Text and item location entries
»»

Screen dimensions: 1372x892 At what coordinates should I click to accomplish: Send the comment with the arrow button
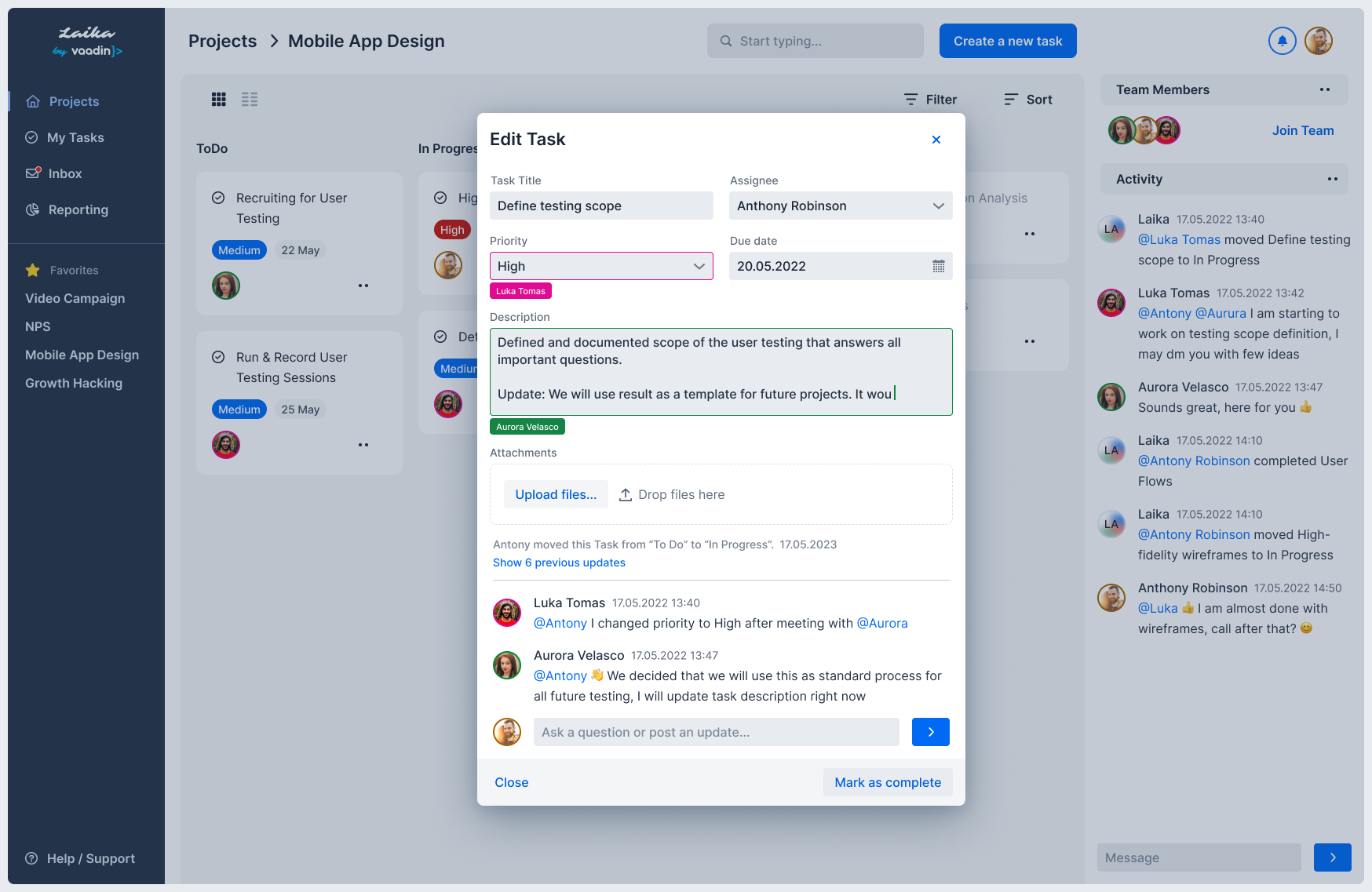[x=930, y=731]
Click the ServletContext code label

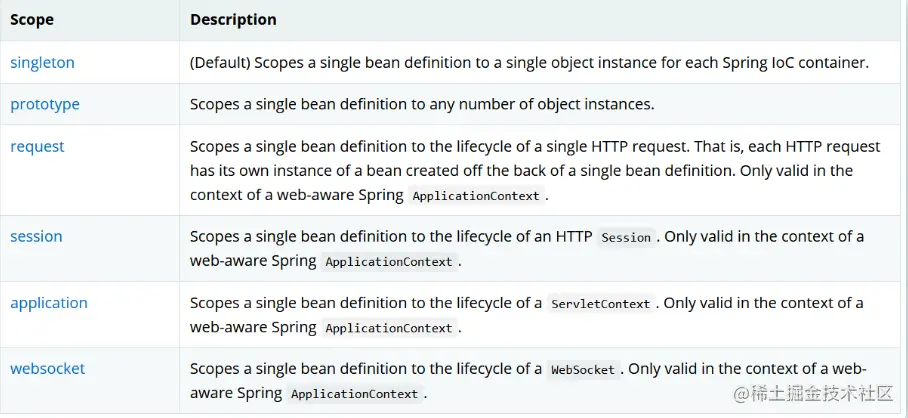click(x=600, y=304)
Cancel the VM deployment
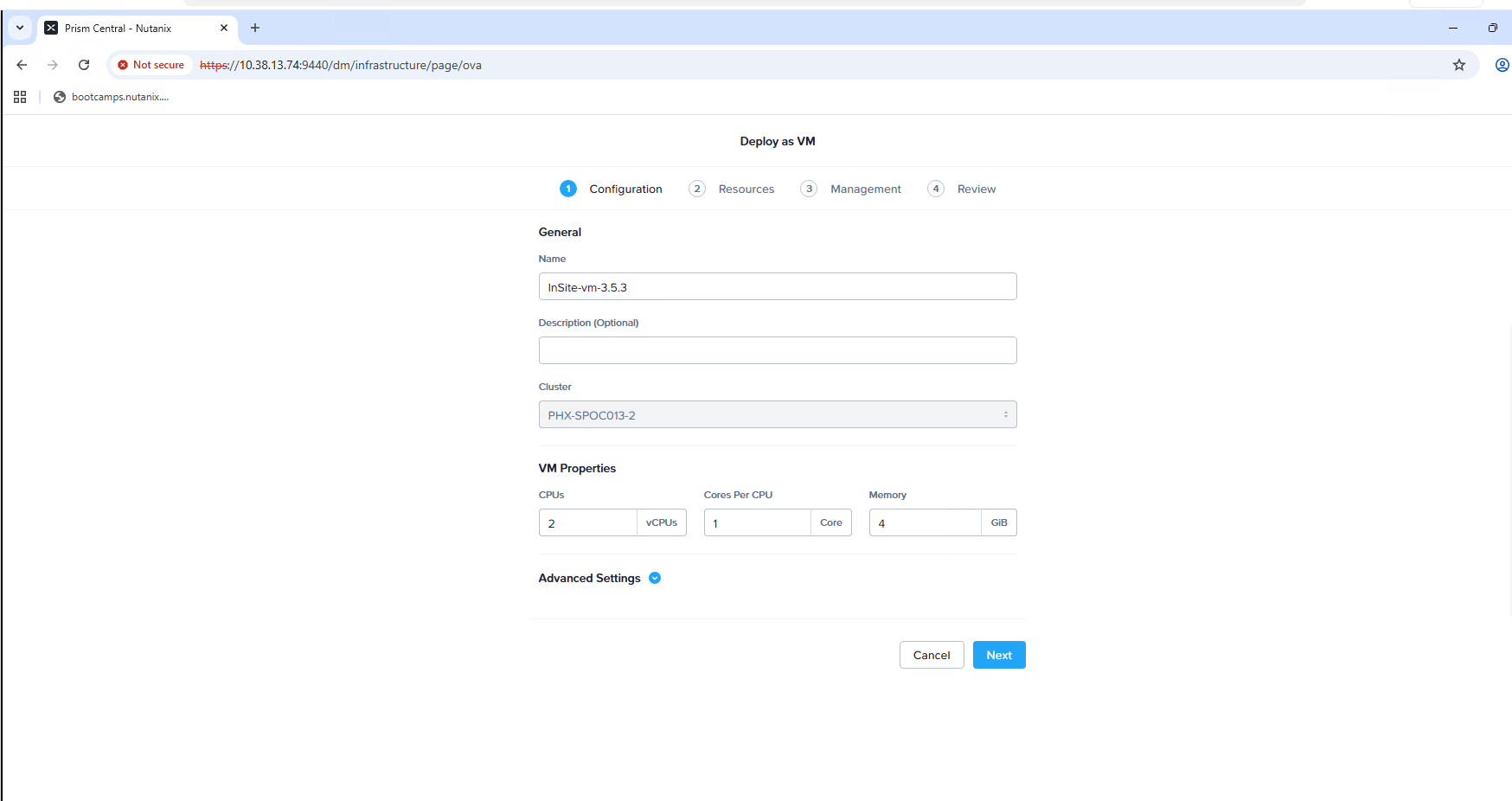 (x=931, y=655)
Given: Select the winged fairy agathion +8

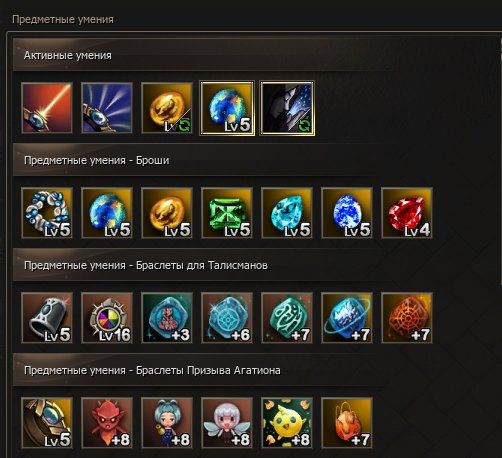Looking at the screenshot, I should [227, 423].
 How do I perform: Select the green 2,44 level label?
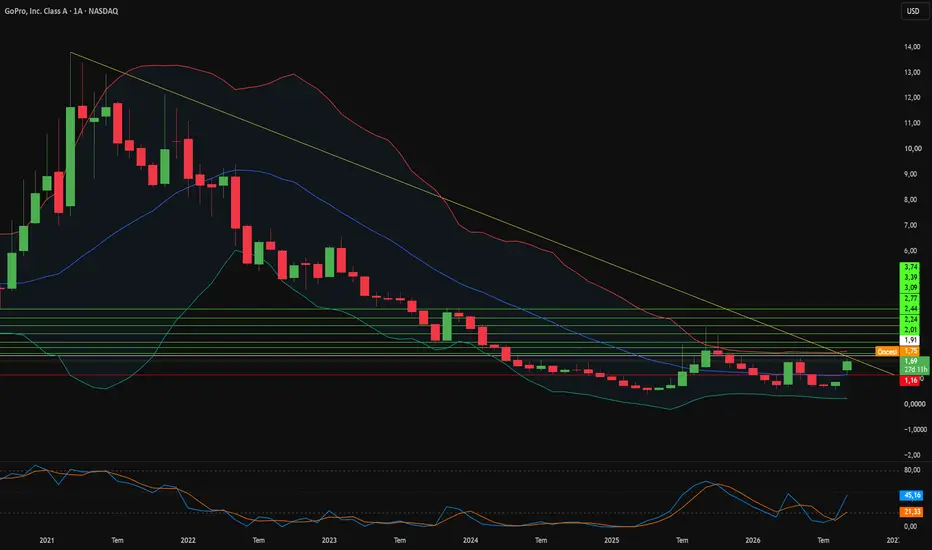(x=910, y=309)
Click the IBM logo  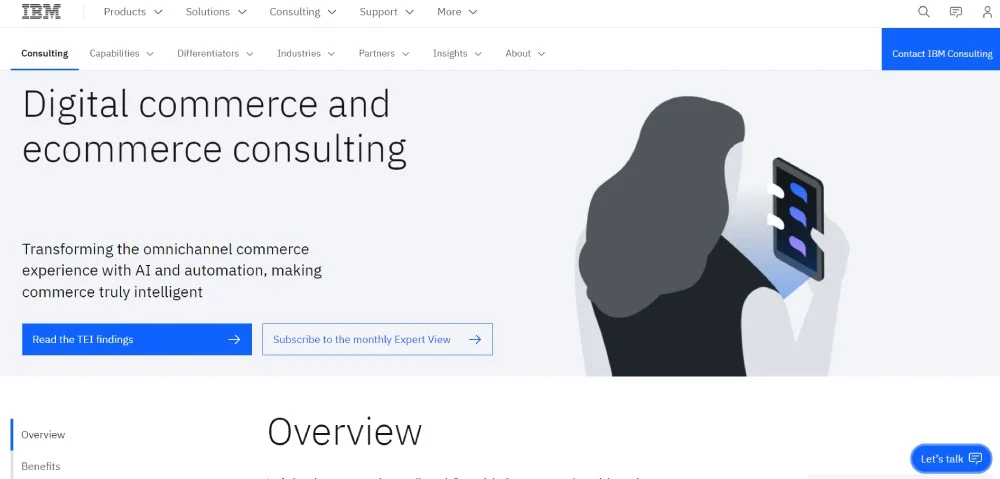[x=41, y=12]
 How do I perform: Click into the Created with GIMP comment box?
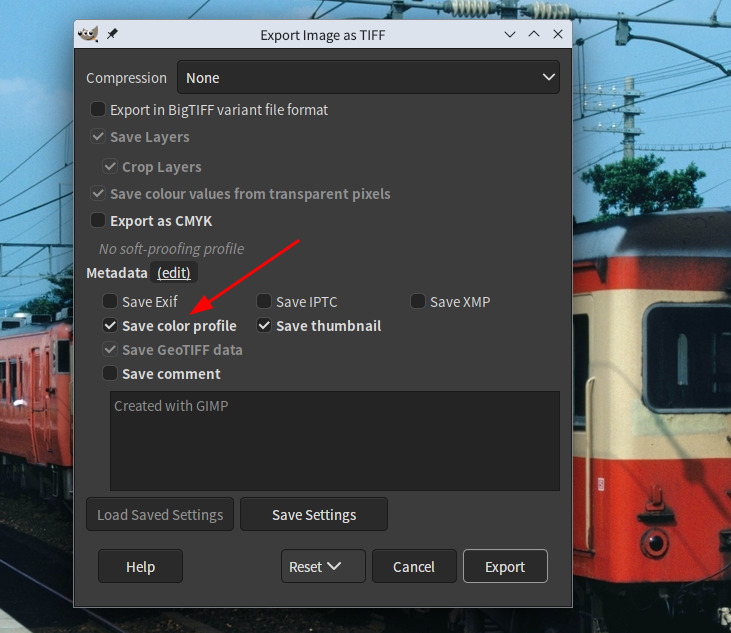[335, 441]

««

→ **Task goal**
Count the lines of the listing above that contain the word "Select". Reply with the number alone.

→ **Answer for this exercise**
2